When Angelina Jolie decided to share her personal story about undergoing a double mastectomy to reduce her risk of breast cancer, many applauded her candidness and appreciated her decision. "My doctors estimated that I had an 87 percent risk of breast cancer and a 50 percent risk of ovarian cancer, although the risk is different in the case of each woman," Jolie wrote in a New York Times Op-Ed piece. "Once I knew that this was my reality, I decided to be proactive and to minimize the risk as much I could. I made a decision to have a preventive double mastectomy."

Many women who have breast cancer in one breast will oftentimes opt for a preventive mastectomy for the other. The question is: Does this operation actually work in preventing breast cancer?

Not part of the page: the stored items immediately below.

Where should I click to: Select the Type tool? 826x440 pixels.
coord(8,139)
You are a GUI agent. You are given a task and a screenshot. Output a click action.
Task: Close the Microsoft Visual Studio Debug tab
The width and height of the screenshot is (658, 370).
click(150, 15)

Not necessarily. According to a study published in JAMA Surgery, removing the unaffected breast has not been shown to reduce the risk of developing breast cancer in that breast.

"The growing rate of CPM has motivated some surgeons to question whether performing an extensive operation that is not clinically indicated is justified to reduce the fear of disease recurrence,” said study author Dr. Sarah T. Hawley from the University of Michigan Medical School, Ann Arbor. “Increased attention by surgeons coupled with decision tools directed at patients to aid in the delivery of risk and benefit information and to facilitate discussion could reduce the possibility of overtreatment in breast cancer.”

For the study, researchers conducted a survey on 2,290 women newly diagnosed with breast cancer and reported their diagnosis to the Detroit and Los Angeles Surveillance, Epidemiology and End Results (SEER) registries from June 2005 to February 2007; and again four years later, from June 2009 to February 2010, according to a news release.

They found that out of the 1,447 women who were surveyed, 18.9 percent “strongly considered” contralateral prophylactic mastectomy (CPM), a procedure used to remove both breasts, and 7.6 percent actually underwent the procedure. To break this down even further, out of those who strongly considered the procedure, over 45 percent actually went through with the removal of one breast and 22.8 percent had their tumors removed, but not the entire breast.

The authors also found that many of the patients who had the CPM had no genetic or family risk factors — 80 percent reported they had the procedure to prevent breast cancer in the other breast (even if there was no sign of the cancer developing). Furthermore, the study found that women who were more educated were more likely to have a double mastectomy.

Despite these apprehensions with CPM, this might open doors to discussion surrounding different treatment options and to show support. “Not only should pros and cons of different treatment options be communicated, but there needs to be consideration of the patient's personal circumstances and perceptions, all the while addressing anxiety and concerns about breast cancer recurrence and new primary disease (and the distinction between the two),” Shoshana M. Rosenberg and Dr. Ann H. Partridge from the Dana-Farber Cancer Institute, Boston, stated in the news release. “Finding balance around this issue, like the decision process itself, should be a goal shared by patients and clinicians alike.”